I do have a screencast I recorded in a more remote area yesterday though, where the behavior was deterministic, if that would be helpful.
Just following up from Twitter:
I'm experiencing the same symptoms as @FiloSottile from a network that is an T-Mobile LTE modem -> Google WiFi router -> {macOS, iPhone} without doing any kind of tethering.
Some links:
- https://sites.google.com/site/tmoipv6/464xlat
- https://dan.drown.org/android/clat/
- https://en.wikipedia.org/wiki/IPv6_transition_mechanism#DNS64 / https://developers.google.com/speed/public-dns/docs/dns64
I think what I'm seeing might not be the same issue (in which case, happy to open a separate one).
Today I was connected through my iOS hotspot. Magic DNS was active and the upstream was 100.74.42.19.
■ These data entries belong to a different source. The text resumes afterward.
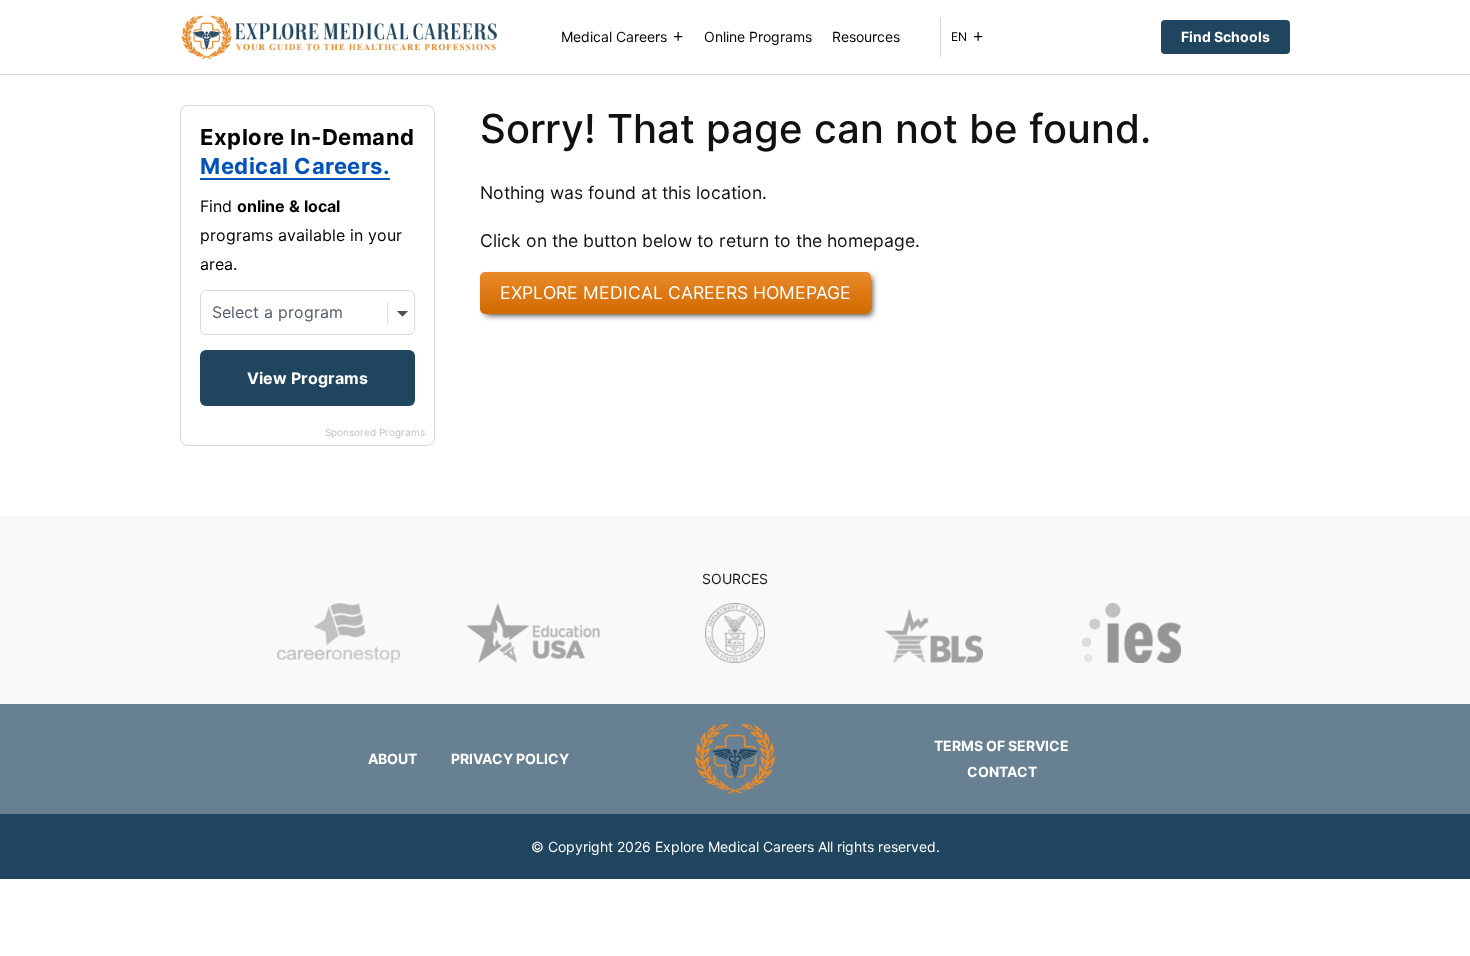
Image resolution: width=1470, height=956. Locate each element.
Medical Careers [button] (614, 36)
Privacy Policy (510, 758)
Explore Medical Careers (734, 846)
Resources (866, 36)
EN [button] (959, 36)
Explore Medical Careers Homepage (675, 292)
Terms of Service (1001, 745)
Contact (1002, 771)
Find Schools (1225, 36)
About (392, 758)
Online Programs (758, 36)
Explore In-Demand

I switched "Use corporate DNS" on.
-
dig example.com(as well as general connectivity) started timing out -
dig foo.filippo.io.beta.tailscale.netstill worked -
dig @100.74.42.19 example.comtimed out at first -
ping 100.74.42.19worked -
dig @100.74.42.19 example.comworked after the ping -
dig example.comwas still broken -
dig damogran.filippo.io.beta.tailscale.netstill worked
Then I turned "Use corporate DNS" off, turned Magic DNS off, and turned "Use corporate DNS" back on.
As expected, dig example.com was now working, contacting 100.74.42.19.
It looks like the problem was specifically with the Magic DNS daemon contacting 100.74.42.19, but I can't explain why at first a direct query timed out as well.
My hotspot DNS was NOT doing DNS64.
@FiloSottile I think the issue you were running into is https://github.com/tailscale/tailscale/issues/2224, during this timeframe MagicDNS wasn't able to send DNS queries to 100.x.y.z addresses due to echo-killing rules in several platforms. That was fixed, using Tailscale addresses as DNS servers works on all platforms as of 1.10.x.
Leaving the issue open as some of the earlier comments appear to be a different problem possibly involving 464XLAT.
https://github.com/tailscale/tailscale/issues/1634 and https://github.com/tailscale/tailscale/issues/1377 are somewhat similar in that they need a way for MagicDNS to detect that it is in an environment where the set of upstream DNS servers it has been configured to use cannot possibly work. We might consider solving this similar to what browsers do (like with Chrome's redirect204):
- periodically, when there is some other DNS lookup to be done, also lookup a name where we absolutely know what the answer is supposed to be
- if the answer comes back different, use that to figure out if we're in a captive portal environment or DNS64 environment
We face this problem, and settled on RFC7050 well-known address, ipv4only.arpa, to figure out if underlying networks rely on DNS64 to NAT v4 traffic over v6 (ref).